The movement maintains its previous goals, while also calling on the return of the land it occupies for community use by Aboriginal and Torres Strait Islander people. It also occurs contemporaneously with the Yoorrook Justice Commission, a formal truth-telling process which Uncle Robbie Thorpe is formally contributing to in preparation for a Victorian state treaty with Aboriginal peoples. The camp has drawn supporters from migrant communities who support the movement in its protest against contemporary international genocide, including Australian involvement in the genocide in West Papua and the Gaza genocide.

The camp has seen support and visits from Members of the Victorian Parliament.
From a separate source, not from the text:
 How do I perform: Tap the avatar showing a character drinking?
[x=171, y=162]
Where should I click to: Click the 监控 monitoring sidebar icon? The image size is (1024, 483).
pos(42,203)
=== August 2025 attack ===
On 31 August 2025, a series of anti immigration rallies under the banner "March for Australia" were carried out throughout Australia, including Melbourne. Organisers of the rallies included individuals who have ties to neo-Nazi and White nationalist ideologies. A group of men broke away from the larger group after the Melbourne protest and stormed Camp Sovereignty. The attackers were armed with pipes and large tree branches, and appeared to be targeting women and older members of the site's encampment, as well as carrying out extensive damage to the sacred site. Among those caught on video carrying out the attack was neo-Nazi leader of the National Socialist Network, Thomas Sewell. The incident is being investigated by Victoria Police and the federal counter-terrorism unit, amid calls for it to be classed as a hate crime.

The following Saturday, on September 6, in response to the attack, Camp Sovereignty hosted Sovereign Day Out, bringing together numerous performers and musicians as well as First Nations cultural displays. The event was attended by several hundred people.